Zum Inhalt springen

Prototypentheorie

    Nach der Prototypentheorie ist die mentale Repräsentation die zentrale Tendenz einer Kategorie von Enitäten – Enitäten sind dabei Gegenstände der Wahrnehmung wie Objekte, Ereignisse und Personen -, das heißt, in einem Prototyp sind die typischen Merkmalsinformationen abstrahiert und repräsentiert. Dabei stehen typische Beispiele im Zentrum einer solchen Klasse, etwa beim Wort Vogel denkt man zuerst eher an einen Spatz oder Adler, später erst an einen Pinguin oder ein Huhn. Dies zeigt deutlich, dass dem Prototypen Vogel ähnlichere Abbildungen leichter und schneller erfasst werden, als weniger typische. Die Prototypentheorie befasst sich demnach mit der Frage, ob und wie die Bedeutungen von Begriffen im menschlichen Gedächtnis organisiert sind, wobei anhand von psycholinguistischen Untersuchungen belegt werden kann, dass Menschen Kategorien bilden, in die Objekte anhand von Merkmalen mehr oder minder automatisch rasch eingeordnet werden können.

    Dabei ist die lexikalische Kategorisierung nicht nur von den Eigenschaften der bezeichneten Gegenstände determiniert, sondern auch andere Eigenschaften der betreffenden sprachlichen Einheiten wie phonologische, morphologische und andere innersprachliche Eigenschaften sind dabei involviert. Für die innere Struktur einer solchen Kategorie muss daher ein komplexes Netz von parallelen und zum Teil einander überlappenden Teilstrukturen angenommen werden.

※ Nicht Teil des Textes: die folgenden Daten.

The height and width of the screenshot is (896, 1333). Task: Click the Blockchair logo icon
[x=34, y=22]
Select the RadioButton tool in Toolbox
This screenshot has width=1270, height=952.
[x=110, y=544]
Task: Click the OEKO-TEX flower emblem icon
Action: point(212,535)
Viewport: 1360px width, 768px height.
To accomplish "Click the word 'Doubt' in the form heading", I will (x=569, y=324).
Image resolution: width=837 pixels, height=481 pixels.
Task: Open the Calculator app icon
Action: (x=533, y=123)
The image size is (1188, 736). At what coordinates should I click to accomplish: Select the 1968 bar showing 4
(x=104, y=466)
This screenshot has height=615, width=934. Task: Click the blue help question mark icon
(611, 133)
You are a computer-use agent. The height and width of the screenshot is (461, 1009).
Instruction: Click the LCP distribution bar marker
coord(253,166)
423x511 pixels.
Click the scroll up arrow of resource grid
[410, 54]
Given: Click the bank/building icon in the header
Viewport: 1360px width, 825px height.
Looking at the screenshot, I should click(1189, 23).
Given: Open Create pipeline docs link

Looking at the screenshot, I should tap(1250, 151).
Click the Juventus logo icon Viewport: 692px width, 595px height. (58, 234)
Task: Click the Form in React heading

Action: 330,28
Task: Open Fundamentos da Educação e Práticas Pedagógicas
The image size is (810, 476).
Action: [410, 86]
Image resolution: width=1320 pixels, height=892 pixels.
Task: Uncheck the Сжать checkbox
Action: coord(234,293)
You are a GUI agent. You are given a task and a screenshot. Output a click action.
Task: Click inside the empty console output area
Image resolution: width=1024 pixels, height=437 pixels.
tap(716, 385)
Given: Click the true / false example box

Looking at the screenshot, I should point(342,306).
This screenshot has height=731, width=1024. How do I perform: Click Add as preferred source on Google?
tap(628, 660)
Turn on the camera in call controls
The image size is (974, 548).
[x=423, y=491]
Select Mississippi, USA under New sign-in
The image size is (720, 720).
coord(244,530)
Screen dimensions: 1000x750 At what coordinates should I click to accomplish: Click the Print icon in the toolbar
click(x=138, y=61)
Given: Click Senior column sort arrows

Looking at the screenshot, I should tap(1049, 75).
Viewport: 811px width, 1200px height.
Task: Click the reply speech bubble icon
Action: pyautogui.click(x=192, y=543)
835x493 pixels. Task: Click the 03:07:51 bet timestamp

    Die spezielle Prototypentheorie ist eine von Eleanor Rosch 1975 entwickelte Theorie, nach der häufig zusammen auftretende Merkmalskonfigurationen als ideale, repräsentative Beispiele, eben Prototypen, im Gedächtnis gespeichert werden. Ein Prototyp ist dabei als begriffliches Konzept ein beispielhaftes Exemplar seiner Klasse, denn so ist etwa ein Sperling ein Prototyp der Klasse kleiner Vögel. Ein Objekt wird als Mitglied in einer Konzeptklasse gespeichert, wenn es dem Prototyp dieser Klasse ähnlicher ist als dem Prototyp einer anderen Klasse. Der Zuordnungsprozess eines Objektes zu einer Klasse basiert auf einem globalen Ähnlichkeitsvergleich, d. h., Objekte in gleichen Klassen ähneln sich stärker als Objekte in verschiedenen Klassen. So haben z.B. Vögel als Flugobjekte mehr Ähnlichkeit untereinander als Vögel und Flugzeuge. Alle Objekte haben eine ähnliche Funktion, d. h., die Mehrzahl der Vögel kann fliegen und alle legen Eier. Gegenüber solchen Objekten werden auch ähnliche Handlungen ausgeführt, denn Vögel werden gefüttert oder man hört ihnen beim Singen zu. Prototypen werden zusammen mit einigen erlaubten Variationen gespeichert, und je größer aber die Abweichung vom Prototyp ist, desto länger dauert es etwa bei Reaktionszeitexperimenten zu entscheiden, ob ein Objekt zu einer bestimmten Klasse gehört oder nicht. Um einen Pinguin oder einen Strauß der Klasse der Vögel zuzuordnen, benötigt man demnach mehr Zeit, als für die Zuordnung eines Spatzes. Viele Alltagsbegriffe, wahrscheinlich die meisten, sind als Prototypen gespeichert (Mustererkennen, Begriffsbildung, Kognition).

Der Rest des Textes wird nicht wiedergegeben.